- Decades:: 1930s; 1940s; 1950s; 1960s; 1970s;
- See also:: Other events of 1957; Timeline of Singaporean history;

= 1957 in Singapore =

The following lists events that happened during 1957 in Colony of Singapore.

==Incumbents==
- Governor:
  - until 9 December: Sir Robert Brown Black
  - starting 9 December: Sir William Goode
- Chief Minister: Lim Yew Hock
- Chief Secretary:
  - until 9 December: Sir William Goode

==Events==
===February===
- 7 February – A series of conference starts to prepare for the upcoming Merdeka Talks.

===March===
- 5 March – Lim Yew Hock lays out his proposals for the upcoming Merdeka Talks.
- 11 March – The second Merdeka Talks took place.
- 21 March – The Singapore Industrial Promotion Board was formed to develop various industries in colonial Singapore.

===April===
- 11 April – The British Government agrees to allow Singapore its self governance.
- 27 April – The first Pontianak film was released, establishing the horror genre in the local film industry.

===June===
- 29 June – By-elections in Tanjong Pagar and Cairnhill constituencies were held, with Lee Kuan Yew winning his seat and Soh Ghee Soon from the Liberal Socialist Party winning the other.

===July===
- 1 July – The Berita Harian is launched.

===August===
- 4 August – The 4th PAP Party Conference was held.
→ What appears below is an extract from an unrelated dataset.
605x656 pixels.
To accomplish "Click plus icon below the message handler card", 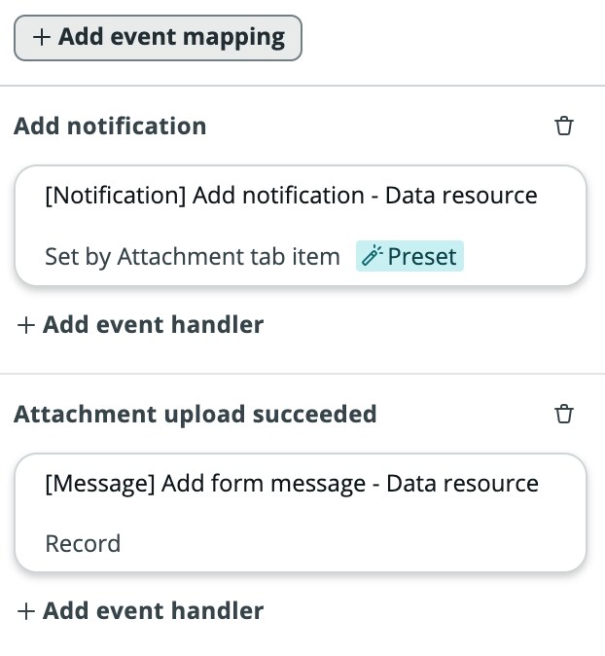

Six left-wing members were elected to the 12-member Central Executive Committee.
- 6 August – Lee Kuan Yew and five other right-wing PAP CEC members does not recognize the results of the 4th Party Conference and refused to resume office.
- 13 August – The PAP left-wing took over key post of the CEC, ending the week old crisis.
- 21–22 August – Chief Minister Lim Yew Hock launched a series of anti-communist mass arrests under the Preservation of Public Security Ordinance known as Operation Apple. About 35 people were detained including the five of the newly elected CEC members and 13 branch officials of the PAP.

===October===
- 20 October – A new Central Executive Committee of the PAP is formed with Toh Chin Chye as chairman and Lee Kuan Yew as Secretary-General.

===November===
- 1 November – The Citizenship Ordinance in 1957 commenced with registration of Singapore citizenship.
- 3 November – The Workers' Party is formed by David Marshall with the inauguration held at the Hokkien Association Hall at Telok Ayer Street.

===December===
- 21 December – The City Council elections was held, with the People's Action Party winning a majority of the seats.
- 24 December – Ong Eng Guan is sworn in as the first Mayor of Singapore.

==Births==
- 14 January – V. K. Rajah, 8th Attorney-General of Singapore.
- 25 February – Tharman Shanmugaratnam, 9th President of Singapore.
- 13 April – Ellen Lee, former PAP Member of Parliament for Sembawang GRC.
- 2 July – Yam Ah Mee, former brigadier-general and civil servant.
- 1 August – Davinder Singh, lawyer.
- 24 September – Lee Hsien Yang, business executive.
- 3 October – Jacintha Abisheganaden, singer, actress and theater practitioner.
- 15 December – Andrew Phang, judge in the Supreme Court.
- George Quek, founder of BreadTalk.

==Deaths==
- 1 January – Lim Boon Keng, doctor and reformer (b. 1869).
- 29 January – Tay Koh Yat, Chinese community leader and founder of the Tay Koh Yat Bus Company (b. 1880).
- 2 April – Chew Hock Seng, eldest son of Chew Boon Lay (b. 1883).
- 19 October – Mah Khong, former Chief of Dalforce during the Battle of Singapore (b. 1903).